REQUIREMENT:
Print back each record unchanged, without pictures.
_ _ _ _ _ _ _
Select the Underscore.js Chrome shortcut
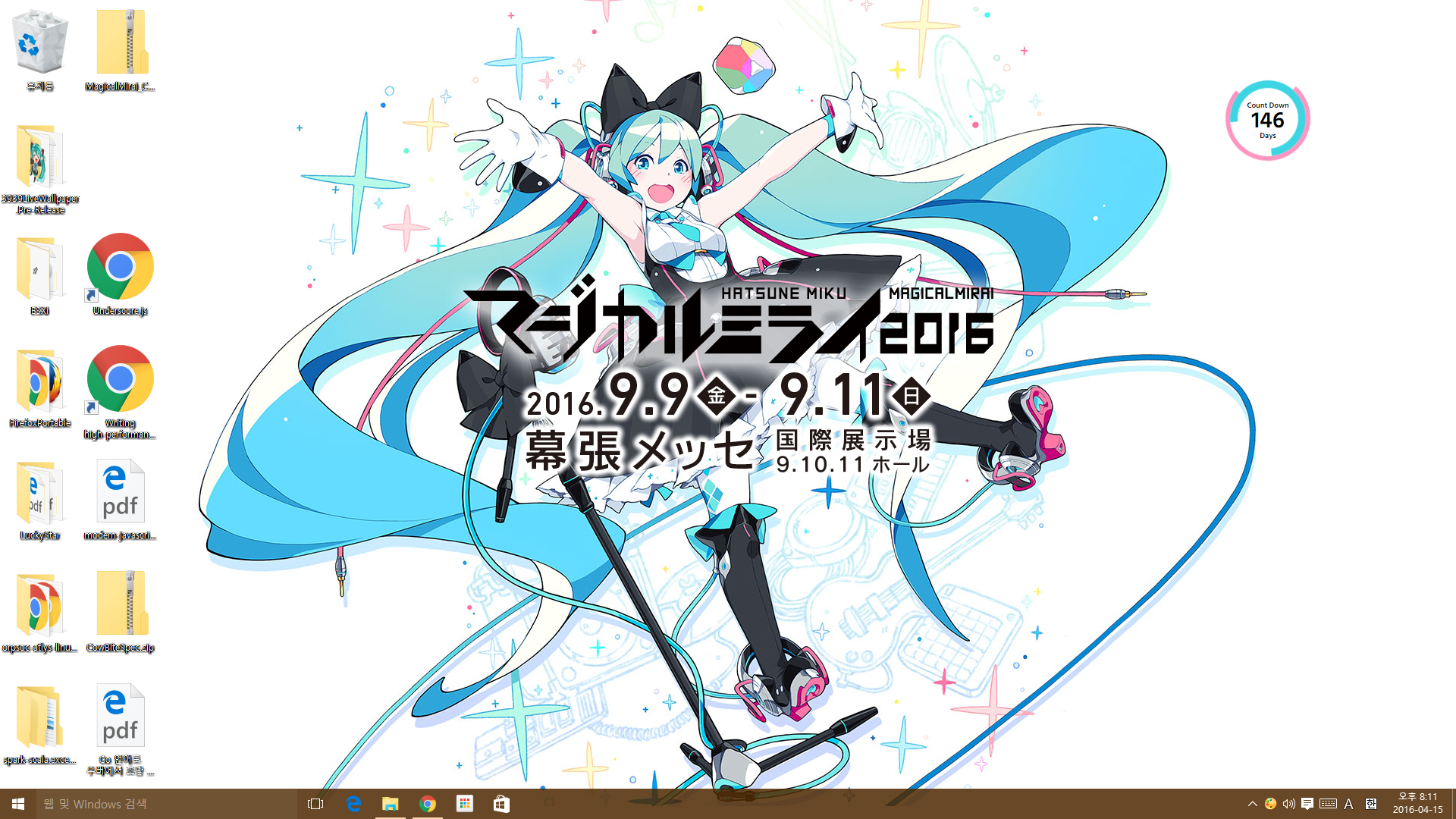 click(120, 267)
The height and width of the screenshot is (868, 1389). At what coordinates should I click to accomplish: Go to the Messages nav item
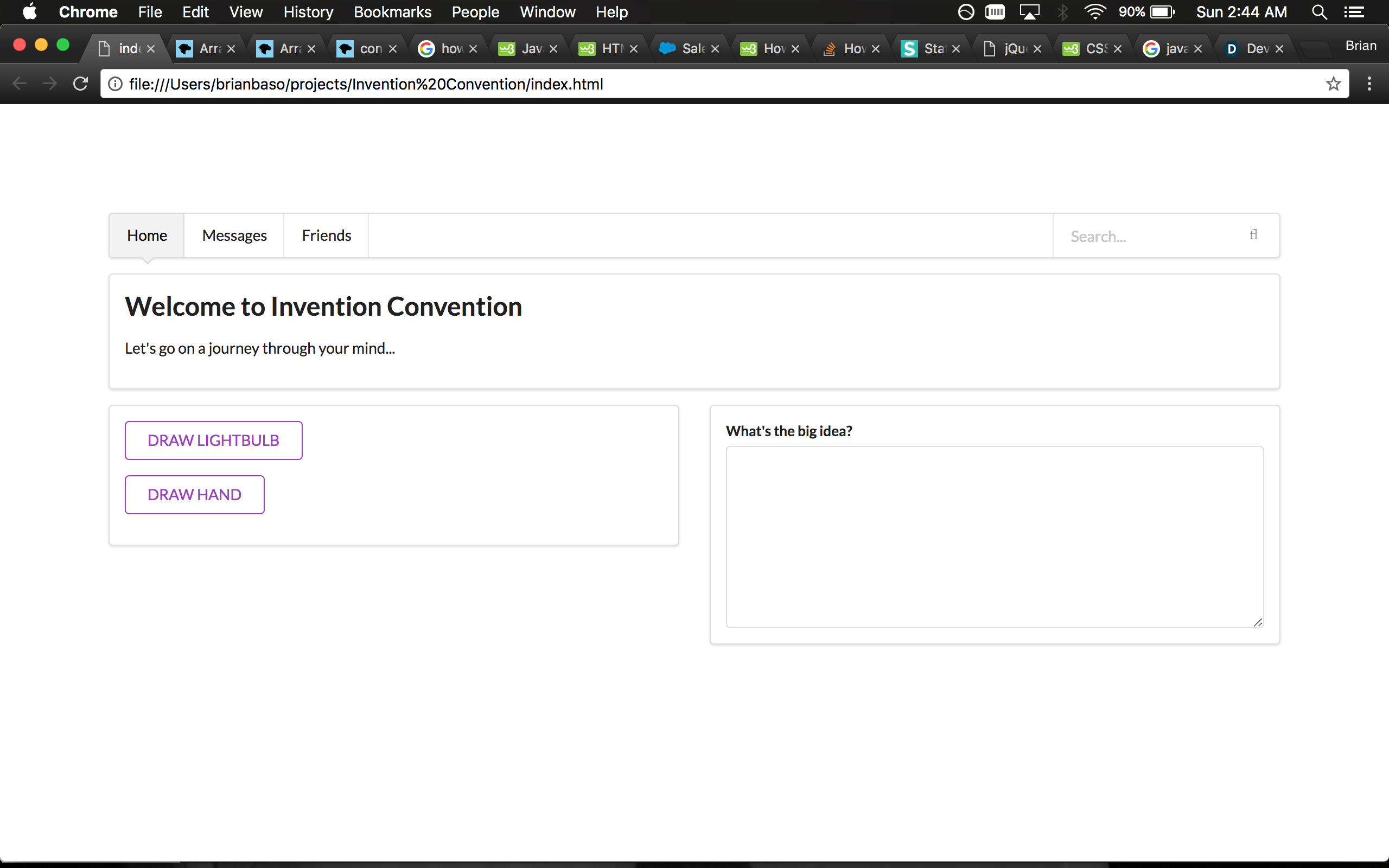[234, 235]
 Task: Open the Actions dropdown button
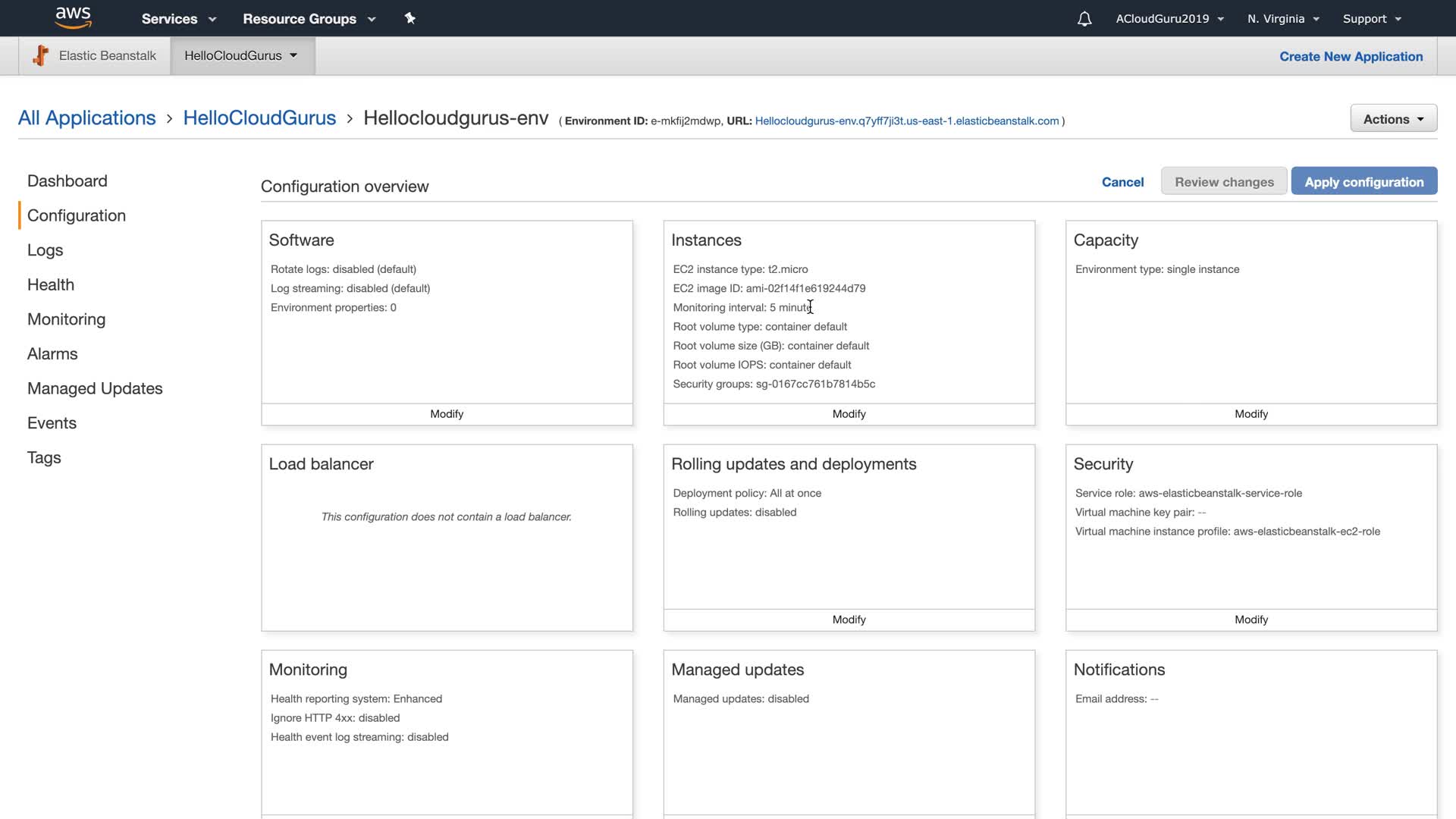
_ _ _ _ _ _ _
THE ANSWER:
Select the Underscore.js Chrome shortcut
 click(120, 267)
The height and width of the screenshot is (868, 1389). At what coordinates should I click to accomplish: Go to the Messages nav item
[234, 235]
 Task: Open the Actions dropdown button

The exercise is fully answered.